Friday, 10 November 2023

Really Really Not Ideal

I've ever so slightly got an issue with my left ankle.

It hurts.

Not a lot lot, but enough.  And I'm not entirely sure what's going on.

My only/best guess is that my new boots that I got last year that hurt my ankle area all last Winter are doing the same in a slightly different way.  This is my guess because I ran errands (walking errands) in them a couple of weeks ago and didn't feel anything at the time but then when I put the boots back on for work that next week they seemed to hit right where it hurts.  Hmmm.... so that's my current guess as I haven't hit it or sprained it or anything I can think of.

So first thing I did was stop wearing the boots (I've been trying to stretch them out with my Nalgene water bottles...sigh) and wear my runners.  I also tried to stretch and strengthen the ankle since I'm not sure what's going on with it.  And I kept up my exercise, in my runners of course.

It hasn't helped.

In fact, and this is the kicker, the walking seems to make it worse.  Which... really really doesn't feel fair.
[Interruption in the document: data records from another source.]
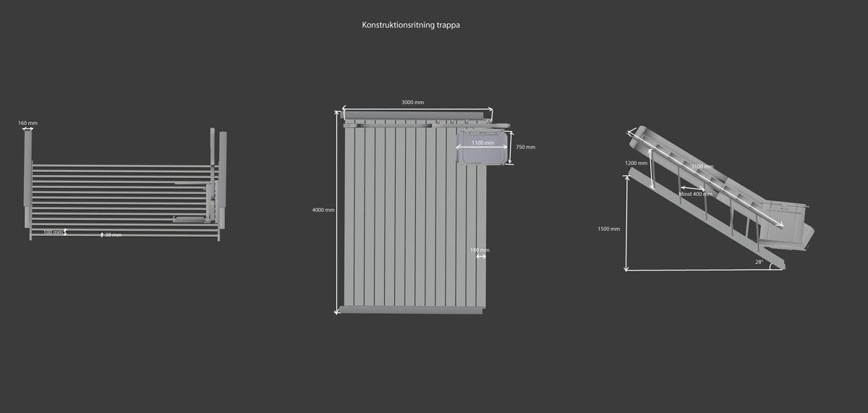The image size is (868, 413).
Task: Select the 1200 mm railing height label
Action: click(x=636, y=163)
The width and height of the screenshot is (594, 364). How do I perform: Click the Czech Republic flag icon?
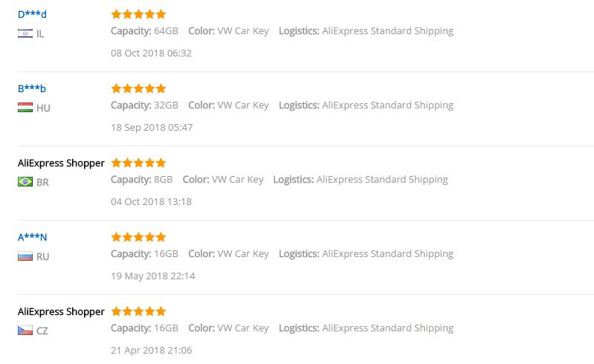pyautogui.click(x=25, y=331)
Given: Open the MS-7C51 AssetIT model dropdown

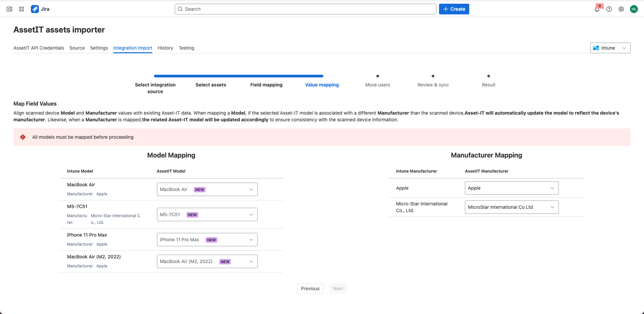Looking at the screenshot, I should (207, 214).
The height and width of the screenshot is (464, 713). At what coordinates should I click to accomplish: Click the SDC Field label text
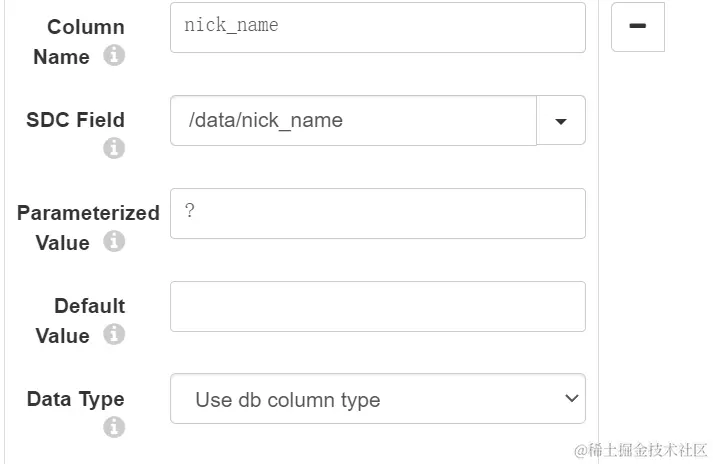click(x=76, y=120)
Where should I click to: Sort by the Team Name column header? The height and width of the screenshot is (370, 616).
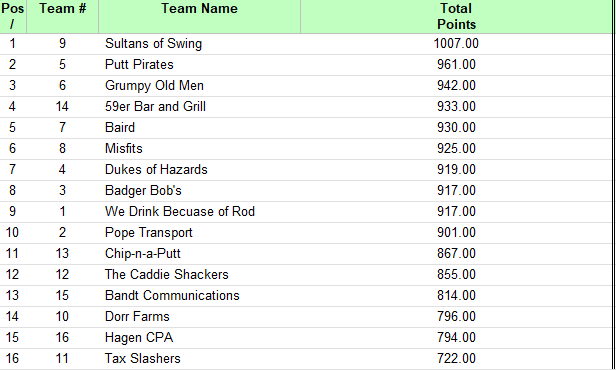point(200,16)
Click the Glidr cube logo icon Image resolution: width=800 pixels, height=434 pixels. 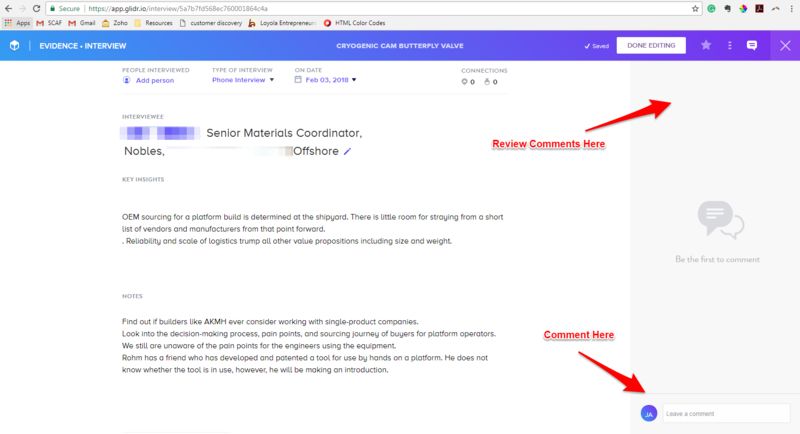coord(14,45)
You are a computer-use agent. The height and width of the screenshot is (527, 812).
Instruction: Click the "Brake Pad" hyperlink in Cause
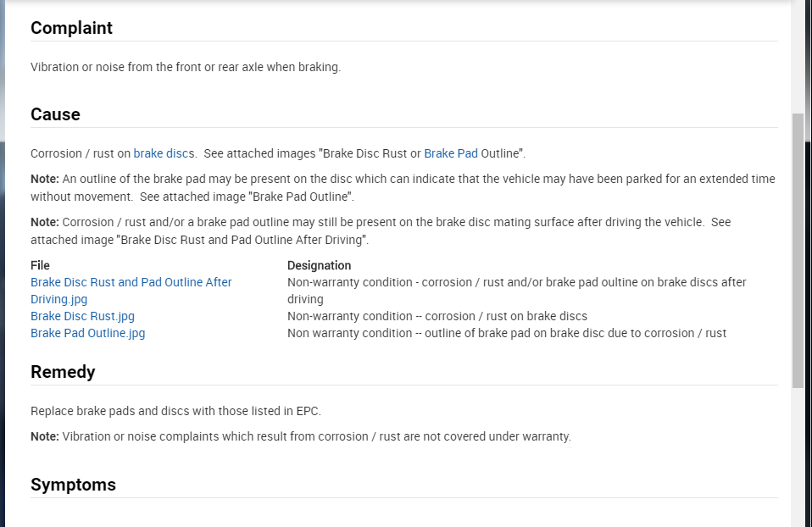451,153
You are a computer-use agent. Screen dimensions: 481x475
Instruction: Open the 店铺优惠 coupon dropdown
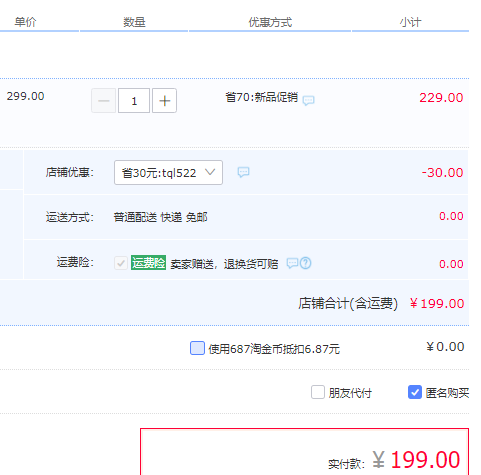click(x=168, y=173)
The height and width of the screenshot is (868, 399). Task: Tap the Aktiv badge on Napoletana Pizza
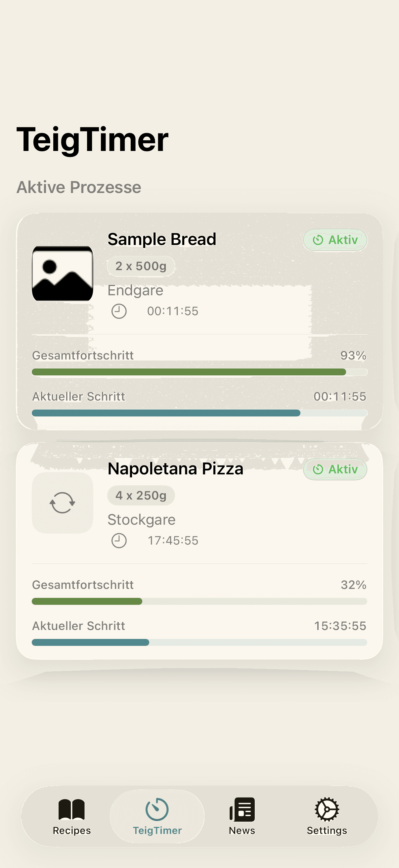click(335, 469)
I've been very anxious lately and going to the gym and getting on the treadmill helps a lot.  Walking around my neighbourhood or even around my apartment helps too.  And right now, when I walk, my ankle hurts.  

When I was a kid (long story very short) I hurt this same ankle and ended up in Children's hospital because of that injury and I have a lot of PTSD from that experience that pops up with medical situations and let me tell you that right now?  I am fully completely losing it over this ankle "injury" due to the PTSD resurfacing from my childhood.  It sucks

It MAJORLY sucks because at least I've put together than this is happening, but I can't go exercise to help reduce the stress and anxiety from it happening.  I have physio soon to try to diagnose and more importantly to find out what I can and can't do (can I cycle?  swim?  or is it pure rest and if so for how long?)

I'm struggling with not meeting my exercise type goals.  I've tried to adjust to a reasonable goal to hit (20 minutes of non weight bearing yoga is "ok", for example) but I'm still stressingly anxious about that.  Plus it's hard to rest an ankle.  You gots to use them quite a lot.  And not knowing what the issue is I'm not really sure what my best things are to do.  Ice?  Heat?  Anti-inflammatories?  Stretching?  None of the above?  Will this go away?  Is this age related?  Could I *BE* any more anxious about it? (Rest in peace Mr Perry and Chandler.)

So I'm hoping the physio sorts out what's gone and going on and I'm hoping I can get back to some decent cardio ASAP.

I'm also thinking I might take my old worn boots that DON'T hurt and the new hurty boots to a cobbler and ask for professional help.  FWIW, I've worn these types of boots for decades, I have absolutely no idea why this time they're hurting me.  It really sucks.